Göreviniz -> Üniversitelerdeki yeni-liberal dönüşüme karşı mücadele üzerine yazıyı, son cümlesinden sonra devam ettirin.

Belge bölümü ->
====
3 Kasım 2012 Cumartesi

Toplumsal Eşitlik ve Özgür Emekçiler Üniversitesi İçin

Üniversitelerde gerçekleştirilen yeni-liberal dönüşümlere, YÖK'e ve onun atadığı rektörlere karşı nasıl mücadele edileceği ve alternatifi ne üzerinden inşa edeceğimiz, üniversite bileşenleri açısından hayati önem taşıyor. Bu mücadeleye girmeden önce şu soruların yanıtlanması gerekir: Üniversiteler sınıflar mücadelesinden bağımsız mıdır? Üniversitede sınıflar var mıdır? Üniversitelerin tek öznesi öğrenciler midir? Üniversiteler kimindir?
====
Kaynak alıntısı ->
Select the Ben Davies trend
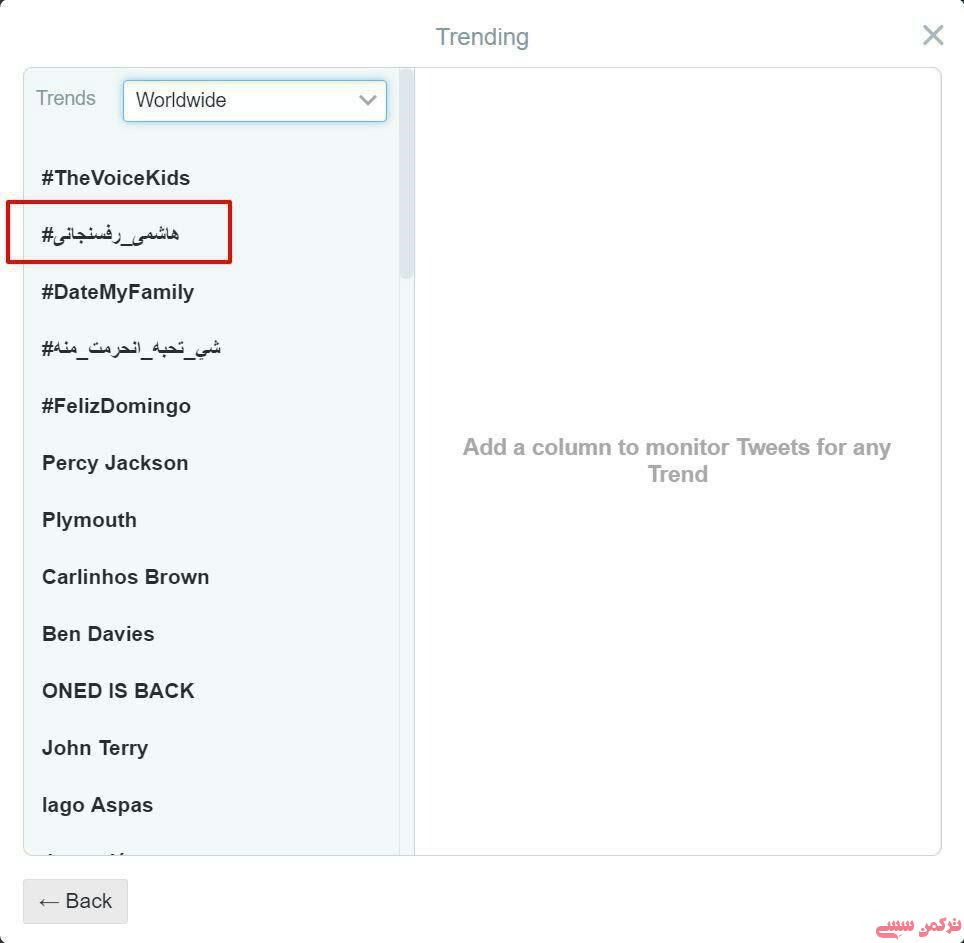964x943 pixels. (98, 634)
====
Alıştırma çıktısı ->
Reformist solun bu sorulara verdikleri cevaplar, Marksistlerinkinden bütünüyle farklıdır. Onlar üniversitelerdeki mücadeleyi sınıf mücadelelerinden kopartmakta, bu mücadelenin öznesi olarak yalnızca öğrencileri görmektedirler. Böylece, işçi sınıfından kopartılmış olan öğrenci kitlesinin son tahlilde burjuvaziye yedeklenmesinin yolu açılmaktadır. Bizler ise, “Öğrencilerin karşı karşıya olduğu sorunlar, işçi sınıfının karşısındaki daha genel sorunlardan kopartılamaz. Bu sorunların hiçbiri, yalnızca okullarda ve yerleşkelerde çözülemez. Toplumsal eşitsizliğe, işsizliğe ve savaşa karşı koymaya çalışan öğrenciler, ülkenin tamamında ve uluslararası düzeyde işçilerle ilişki kurmak zorundadır” diyor ve bunların çözümünü işçi sınıfının devrimci yolunda görüyoruz.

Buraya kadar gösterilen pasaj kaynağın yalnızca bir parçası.